Behind me, there’s a shift in the room. A soft rustle of fabric, the quiet creak of the couch. I turn my head enough to see Jordan curled up on the cushions, phone in hand, her attention half-absorbed in whatever she’s watching. I hadn’t even noticed her there.

“Can’t sleep?”

I shake off my shock, shifting against the counter. “Oh. Nope.”

She studies me for a beat, then stretches before setting her phone down on the arm of the couch. “Tea?”

I nod toward the kettle. “Yeah, want some?”

There are approximately three things I know about Jordan: she plays volleyball, she loves reality TV, and Chinese takeout is her comfort food. But we haven’t had a lengthy conversation, a real heart-to-heart, since that weird night last year after her boyfriend unceremoniously dumped her.

I grab another mug from the cabinet, dunk a tea bag inside, pour the steaming water in. By the time I bring it over, she’s moved slightly, making space next to her on the couch.

I hesitate, just for a second. It feels strange to sit here beside her in the middle of the night. But Jordan doesn’t say anything, just accepts the mug with a quiet thanks, so I lower myself onto the other side of the couch and leave a foot of space between us.

Even so, I still feel the warmth of her, the slight shift of the cushion beneath us.

It doesn’t come easily, but I force myself to settle. To not think about the last time I sat with someone like this. Two and a half years ago. The way Warren’s hand used to rest on my knee, his shoulder pressing into mine as he leaned back, so close I could feel the rise and fall of his breath.

Jordan doesn’t press for conversation, which I appreciate. She blows on her tea, taps through something on her phone, and lets the quiet stretch between us, soft and unobtrusive. It’s a kindness I didn’t realize I needed.

I sip my tea, let the warmth curl in my chest. It’s strange how rare this feels.
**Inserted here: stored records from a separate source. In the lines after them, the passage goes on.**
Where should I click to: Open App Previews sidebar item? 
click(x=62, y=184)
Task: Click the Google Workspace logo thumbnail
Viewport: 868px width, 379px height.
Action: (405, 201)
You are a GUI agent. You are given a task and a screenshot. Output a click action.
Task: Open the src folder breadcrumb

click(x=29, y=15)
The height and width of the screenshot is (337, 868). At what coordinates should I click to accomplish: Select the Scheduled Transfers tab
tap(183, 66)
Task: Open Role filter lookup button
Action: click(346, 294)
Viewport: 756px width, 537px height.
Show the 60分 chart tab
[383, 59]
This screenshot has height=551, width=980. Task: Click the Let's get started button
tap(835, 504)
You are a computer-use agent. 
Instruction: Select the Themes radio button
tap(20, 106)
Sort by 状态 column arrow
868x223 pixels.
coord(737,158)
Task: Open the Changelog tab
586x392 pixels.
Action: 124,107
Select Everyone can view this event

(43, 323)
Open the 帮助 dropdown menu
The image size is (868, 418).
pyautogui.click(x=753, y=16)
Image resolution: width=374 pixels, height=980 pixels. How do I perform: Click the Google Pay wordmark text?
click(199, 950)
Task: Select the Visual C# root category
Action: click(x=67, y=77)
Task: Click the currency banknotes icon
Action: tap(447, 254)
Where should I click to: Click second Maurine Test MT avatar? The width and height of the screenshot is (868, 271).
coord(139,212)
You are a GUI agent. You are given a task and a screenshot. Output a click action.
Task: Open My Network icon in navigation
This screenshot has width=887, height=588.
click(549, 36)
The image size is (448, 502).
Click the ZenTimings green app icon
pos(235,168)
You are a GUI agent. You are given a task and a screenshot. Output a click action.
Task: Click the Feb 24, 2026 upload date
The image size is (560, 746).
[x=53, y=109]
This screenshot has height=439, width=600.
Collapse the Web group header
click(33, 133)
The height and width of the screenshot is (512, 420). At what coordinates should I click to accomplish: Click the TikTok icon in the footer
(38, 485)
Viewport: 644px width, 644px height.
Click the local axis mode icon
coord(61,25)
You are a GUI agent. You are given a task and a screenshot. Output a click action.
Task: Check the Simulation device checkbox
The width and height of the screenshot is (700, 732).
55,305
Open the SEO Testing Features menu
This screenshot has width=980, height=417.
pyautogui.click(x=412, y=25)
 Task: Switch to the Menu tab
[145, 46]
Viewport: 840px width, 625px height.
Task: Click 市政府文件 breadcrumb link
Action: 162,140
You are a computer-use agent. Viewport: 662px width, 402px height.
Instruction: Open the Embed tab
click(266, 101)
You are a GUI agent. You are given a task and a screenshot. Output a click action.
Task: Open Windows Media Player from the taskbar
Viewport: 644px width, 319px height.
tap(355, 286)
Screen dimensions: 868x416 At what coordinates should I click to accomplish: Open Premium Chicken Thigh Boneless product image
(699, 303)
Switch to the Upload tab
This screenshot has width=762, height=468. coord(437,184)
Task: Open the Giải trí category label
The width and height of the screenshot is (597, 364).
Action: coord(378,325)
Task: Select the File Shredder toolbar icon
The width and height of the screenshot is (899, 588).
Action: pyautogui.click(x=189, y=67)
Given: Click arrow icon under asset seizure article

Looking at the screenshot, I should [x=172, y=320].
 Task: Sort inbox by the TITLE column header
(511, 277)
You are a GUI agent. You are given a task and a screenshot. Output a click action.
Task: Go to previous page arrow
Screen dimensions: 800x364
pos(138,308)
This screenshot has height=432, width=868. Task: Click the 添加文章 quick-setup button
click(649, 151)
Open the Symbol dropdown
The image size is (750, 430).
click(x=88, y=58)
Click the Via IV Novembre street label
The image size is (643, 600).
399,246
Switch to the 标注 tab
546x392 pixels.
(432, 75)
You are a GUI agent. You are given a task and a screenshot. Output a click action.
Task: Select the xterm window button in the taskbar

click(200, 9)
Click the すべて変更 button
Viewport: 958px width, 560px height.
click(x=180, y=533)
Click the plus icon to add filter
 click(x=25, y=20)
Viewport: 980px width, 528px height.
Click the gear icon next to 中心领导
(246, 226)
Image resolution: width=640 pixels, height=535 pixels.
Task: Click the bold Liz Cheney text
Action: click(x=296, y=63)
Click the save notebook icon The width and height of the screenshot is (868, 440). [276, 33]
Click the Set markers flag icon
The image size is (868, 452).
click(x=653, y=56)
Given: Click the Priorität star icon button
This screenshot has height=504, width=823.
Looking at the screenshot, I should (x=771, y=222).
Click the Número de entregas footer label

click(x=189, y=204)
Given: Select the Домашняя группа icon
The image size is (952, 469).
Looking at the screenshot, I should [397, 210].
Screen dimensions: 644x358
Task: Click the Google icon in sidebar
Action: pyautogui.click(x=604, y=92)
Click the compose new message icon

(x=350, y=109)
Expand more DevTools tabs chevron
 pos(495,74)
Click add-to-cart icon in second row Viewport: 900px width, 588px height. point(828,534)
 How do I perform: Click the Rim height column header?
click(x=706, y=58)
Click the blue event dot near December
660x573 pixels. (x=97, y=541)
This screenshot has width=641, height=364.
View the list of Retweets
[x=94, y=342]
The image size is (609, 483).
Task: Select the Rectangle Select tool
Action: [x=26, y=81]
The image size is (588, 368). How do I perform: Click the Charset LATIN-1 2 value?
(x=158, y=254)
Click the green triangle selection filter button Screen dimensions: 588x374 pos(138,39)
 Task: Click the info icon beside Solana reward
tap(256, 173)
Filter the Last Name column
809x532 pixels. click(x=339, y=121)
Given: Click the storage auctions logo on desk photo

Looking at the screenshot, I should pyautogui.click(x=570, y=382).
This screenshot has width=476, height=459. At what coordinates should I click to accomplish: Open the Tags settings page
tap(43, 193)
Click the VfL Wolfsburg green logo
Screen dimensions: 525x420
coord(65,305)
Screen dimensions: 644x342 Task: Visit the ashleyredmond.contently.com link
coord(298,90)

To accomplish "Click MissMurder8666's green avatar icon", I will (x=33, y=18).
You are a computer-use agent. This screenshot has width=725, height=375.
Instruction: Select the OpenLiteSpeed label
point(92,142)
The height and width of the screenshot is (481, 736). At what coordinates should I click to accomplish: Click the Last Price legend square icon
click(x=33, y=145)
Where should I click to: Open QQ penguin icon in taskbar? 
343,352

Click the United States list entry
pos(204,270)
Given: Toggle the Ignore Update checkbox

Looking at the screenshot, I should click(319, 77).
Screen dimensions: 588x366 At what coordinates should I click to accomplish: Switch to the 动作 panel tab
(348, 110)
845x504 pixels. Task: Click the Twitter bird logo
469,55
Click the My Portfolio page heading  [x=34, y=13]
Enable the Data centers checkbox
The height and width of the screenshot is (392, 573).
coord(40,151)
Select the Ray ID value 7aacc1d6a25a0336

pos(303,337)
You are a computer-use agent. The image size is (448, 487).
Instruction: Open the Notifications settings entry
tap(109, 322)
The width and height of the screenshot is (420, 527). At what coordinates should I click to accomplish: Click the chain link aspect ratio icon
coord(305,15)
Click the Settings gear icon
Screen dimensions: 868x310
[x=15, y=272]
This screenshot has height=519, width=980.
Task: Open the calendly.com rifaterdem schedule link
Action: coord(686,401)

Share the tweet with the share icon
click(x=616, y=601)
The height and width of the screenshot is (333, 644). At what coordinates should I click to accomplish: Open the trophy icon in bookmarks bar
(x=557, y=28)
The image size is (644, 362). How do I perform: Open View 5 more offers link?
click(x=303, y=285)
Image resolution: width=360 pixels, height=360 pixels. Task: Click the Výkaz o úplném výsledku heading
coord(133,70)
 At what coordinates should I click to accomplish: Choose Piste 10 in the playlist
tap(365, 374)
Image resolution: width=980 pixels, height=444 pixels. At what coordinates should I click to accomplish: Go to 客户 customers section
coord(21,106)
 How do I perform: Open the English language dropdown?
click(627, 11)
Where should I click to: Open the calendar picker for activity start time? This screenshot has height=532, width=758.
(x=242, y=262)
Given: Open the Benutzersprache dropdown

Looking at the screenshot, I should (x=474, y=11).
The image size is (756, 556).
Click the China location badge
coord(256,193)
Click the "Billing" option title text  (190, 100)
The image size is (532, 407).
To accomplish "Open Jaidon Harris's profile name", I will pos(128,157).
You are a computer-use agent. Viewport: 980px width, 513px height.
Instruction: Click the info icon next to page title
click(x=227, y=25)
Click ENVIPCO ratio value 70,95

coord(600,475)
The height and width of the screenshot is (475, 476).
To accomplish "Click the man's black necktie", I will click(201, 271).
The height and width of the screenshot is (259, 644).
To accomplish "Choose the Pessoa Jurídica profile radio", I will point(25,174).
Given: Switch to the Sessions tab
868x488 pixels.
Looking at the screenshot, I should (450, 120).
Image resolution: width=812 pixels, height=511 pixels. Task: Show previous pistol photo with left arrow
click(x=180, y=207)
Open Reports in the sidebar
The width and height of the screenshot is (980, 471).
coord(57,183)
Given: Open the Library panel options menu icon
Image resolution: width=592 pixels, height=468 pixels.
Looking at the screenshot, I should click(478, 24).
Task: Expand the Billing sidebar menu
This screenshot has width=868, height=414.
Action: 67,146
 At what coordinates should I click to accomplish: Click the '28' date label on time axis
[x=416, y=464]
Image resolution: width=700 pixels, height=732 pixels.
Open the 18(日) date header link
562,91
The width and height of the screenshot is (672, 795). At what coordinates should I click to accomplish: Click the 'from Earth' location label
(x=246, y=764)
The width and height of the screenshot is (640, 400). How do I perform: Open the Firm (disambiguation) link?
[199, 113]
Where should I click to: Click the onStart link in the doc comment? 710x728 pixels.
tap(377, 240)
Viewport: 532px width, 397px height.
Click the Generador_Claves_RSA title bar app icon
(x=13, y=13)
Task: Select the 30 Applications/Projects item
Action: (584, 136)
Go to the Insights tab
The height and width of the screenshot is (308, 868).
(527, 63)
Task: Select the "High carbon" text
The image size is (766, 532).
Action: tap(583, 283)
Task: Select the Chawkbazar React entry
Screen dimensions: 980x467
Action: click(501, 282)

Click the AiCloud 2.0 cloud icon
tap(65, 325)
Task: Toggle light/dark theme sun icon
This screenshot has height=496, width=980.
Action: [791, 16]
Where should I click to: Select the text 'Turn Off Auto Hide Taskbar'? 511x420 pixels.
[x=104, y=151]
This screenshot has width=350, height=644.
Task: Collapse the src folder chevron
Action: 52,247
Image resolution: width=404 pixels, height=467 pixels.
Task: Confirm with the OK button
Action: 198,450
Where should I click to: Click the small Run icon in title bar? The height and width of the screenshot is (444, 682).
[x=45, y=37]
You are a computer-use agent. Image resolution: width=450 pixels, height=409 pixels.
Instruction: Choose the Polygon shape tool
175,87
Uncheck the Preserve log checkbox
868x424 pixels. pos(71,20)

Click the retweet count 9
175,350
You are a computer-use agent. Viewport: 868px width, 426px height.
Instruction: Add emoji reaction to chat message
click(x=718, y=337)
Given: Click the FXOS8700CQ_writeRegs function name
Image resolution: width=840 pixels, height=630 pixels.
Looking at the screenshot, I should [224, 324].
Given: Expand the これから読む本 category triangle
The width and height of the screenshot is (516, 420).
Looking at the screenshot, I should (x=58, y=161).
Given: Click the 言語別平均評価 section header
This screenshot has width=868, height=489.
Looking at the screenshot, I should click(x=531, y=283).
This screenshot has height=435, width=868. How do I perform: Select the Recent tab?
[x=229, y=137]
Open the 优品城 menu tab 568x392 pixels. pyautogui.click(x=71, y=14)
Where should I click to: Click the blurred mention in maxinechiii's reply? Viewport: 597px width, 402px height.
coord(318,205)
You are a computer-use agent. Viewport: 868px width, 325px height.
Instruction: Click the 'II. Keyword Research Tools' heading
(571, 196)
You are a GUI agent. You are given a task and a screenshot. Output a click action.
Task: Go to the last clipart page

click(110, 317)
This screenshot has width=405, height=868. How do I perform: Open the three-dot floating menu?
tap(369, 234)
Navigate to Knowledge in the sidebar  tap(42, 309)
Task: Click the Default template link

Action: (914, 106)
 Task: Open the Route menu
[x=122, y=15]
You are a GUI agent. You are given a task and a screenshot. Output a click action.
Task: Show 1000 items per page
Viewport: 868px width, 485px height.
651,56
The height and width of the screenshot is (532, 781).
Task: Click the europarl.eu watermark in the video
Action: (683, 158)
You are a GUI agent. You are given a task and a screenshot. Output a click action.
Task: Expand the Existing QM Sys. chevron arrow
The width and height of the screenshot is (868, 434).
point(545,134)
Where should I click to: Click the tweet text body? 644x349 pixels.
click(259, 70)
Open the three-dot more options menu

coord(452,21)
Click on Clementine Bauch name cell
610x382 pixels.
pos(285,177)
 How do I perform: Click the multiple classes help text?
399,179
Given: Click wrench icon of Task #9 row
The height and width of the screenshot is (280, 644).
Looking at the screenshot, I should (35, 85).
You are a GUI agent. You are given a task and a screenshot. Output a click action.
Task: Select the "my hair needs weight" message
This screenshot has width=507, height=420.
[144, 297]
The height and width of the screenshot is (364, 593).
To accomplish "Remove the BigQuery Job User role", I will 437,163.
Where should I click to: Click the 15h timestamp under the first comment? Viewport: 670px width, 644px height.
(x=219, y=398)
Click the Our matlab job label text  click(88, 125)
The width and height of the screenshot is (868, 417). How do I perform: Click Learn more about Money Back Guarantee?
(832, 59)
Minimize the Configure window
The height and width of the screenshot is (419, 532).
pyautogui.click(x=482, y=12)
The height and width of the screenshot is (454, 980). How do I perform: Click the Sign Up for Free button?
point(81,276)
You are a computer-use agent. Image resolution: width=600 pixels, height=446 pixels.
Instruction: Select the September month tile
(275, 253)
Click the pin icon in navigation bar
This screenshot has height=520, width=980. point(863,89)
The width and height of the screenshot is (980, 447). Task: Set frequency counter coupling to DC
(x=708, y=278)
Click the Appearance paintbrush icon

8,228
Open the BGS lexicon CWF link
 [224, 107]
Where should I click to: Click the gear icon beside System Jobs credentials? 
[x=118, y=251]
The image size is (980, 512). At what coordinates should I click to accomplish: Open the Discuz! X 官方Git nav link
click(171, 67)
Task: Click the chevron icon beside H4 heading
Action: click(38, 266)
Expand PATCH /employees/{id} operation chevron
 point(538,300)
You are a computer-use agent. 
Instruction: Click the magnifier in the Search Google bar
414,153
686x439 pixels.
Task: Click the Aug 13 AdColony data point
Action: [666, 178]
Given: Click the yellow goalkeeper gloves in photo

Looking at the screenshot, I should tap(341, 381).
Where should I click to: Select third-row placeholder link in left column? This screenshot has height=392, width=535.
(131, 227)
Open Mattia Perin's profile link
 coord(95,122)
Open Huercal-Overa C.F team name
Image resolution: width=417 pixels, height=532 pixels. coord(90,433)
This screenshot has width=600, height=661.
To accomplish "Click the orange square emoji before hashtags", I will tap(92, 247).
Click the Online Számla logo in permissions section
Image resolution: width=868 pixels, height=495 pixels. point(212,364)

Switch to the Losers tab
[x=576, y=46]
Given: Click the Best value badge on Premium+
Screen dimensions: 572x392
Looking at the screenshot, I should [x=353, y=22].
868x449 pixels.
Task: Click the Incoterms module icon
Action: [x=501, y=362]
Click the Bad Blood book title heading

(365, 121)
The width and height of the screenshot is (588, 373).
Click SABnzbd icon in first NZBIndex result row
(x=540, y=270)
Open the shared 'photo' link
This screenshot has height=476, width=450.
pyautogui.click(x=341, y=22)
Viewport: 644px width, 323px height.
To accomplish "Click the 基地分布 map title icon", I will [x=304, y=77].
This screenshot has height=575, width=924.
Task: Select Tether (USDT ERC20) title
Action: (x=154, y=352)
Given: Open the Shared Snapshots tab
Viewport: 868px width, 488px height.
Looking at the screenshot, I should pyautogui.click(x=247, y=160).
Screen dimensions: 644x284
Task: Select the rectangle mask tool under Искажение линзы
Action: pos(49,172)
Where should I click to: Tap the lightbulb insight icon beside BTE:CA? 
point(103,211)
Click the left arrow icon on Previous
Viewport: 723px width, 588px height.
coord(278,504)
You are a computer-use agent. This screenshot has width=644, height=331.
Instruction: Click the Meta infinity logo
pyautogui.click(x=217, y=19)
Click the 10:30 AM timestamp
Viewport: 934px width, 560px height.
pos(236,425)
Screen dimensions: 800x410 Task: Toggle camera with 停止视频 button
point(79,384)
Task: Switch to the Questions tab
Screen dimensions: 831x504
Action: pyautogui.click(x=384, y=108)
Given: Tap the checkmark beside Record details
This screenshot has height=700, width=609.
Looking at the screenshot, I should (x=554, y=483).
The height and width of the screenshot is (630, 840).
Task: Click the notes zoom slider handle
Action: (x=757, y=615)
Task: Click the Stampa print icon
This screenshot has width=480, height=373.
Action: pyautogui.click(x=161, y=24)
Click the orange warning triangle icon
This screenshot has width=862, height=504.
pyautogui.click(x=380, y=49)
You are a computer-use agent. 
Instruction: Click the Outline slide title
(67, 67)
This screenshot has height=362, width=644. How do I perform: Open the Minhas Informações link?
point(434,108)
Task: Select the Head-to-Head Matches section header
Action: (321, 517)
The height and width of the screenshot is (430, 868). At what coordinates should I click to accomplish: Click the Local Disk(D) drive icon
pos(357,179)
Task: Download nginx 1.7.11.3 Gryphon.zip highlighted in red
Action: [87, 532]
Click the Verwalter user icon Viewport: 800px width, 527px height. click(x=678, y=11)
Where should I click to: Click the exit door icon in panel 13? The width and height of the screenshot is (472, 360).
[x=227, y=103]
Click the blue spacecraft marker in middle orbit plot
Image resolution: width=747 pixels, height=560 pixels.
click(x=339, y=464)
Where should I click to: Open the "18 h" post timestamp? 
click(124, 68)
How much of my time is spent alone, wrapped up in my own mind, refusing to let anyone too close.

After a minute, Jordan finally asks, “How’s your brother? You just spent the night in Hawthorne, right?”

I don’t know why the question nearly pummels me. It shouldn’t. It’s gentle. Casual. Not even loaded. But my whole chest clenches like she’s pried it open.

I stare down into my tea. “Yeah, he had a seizure. Hit his head.”

Jordan finally looks up, her brows pulling together. “Shit. Is he okay?”

I nod, forcing my voice even. “Yeah. Home now.”

“That must’ve been scary.”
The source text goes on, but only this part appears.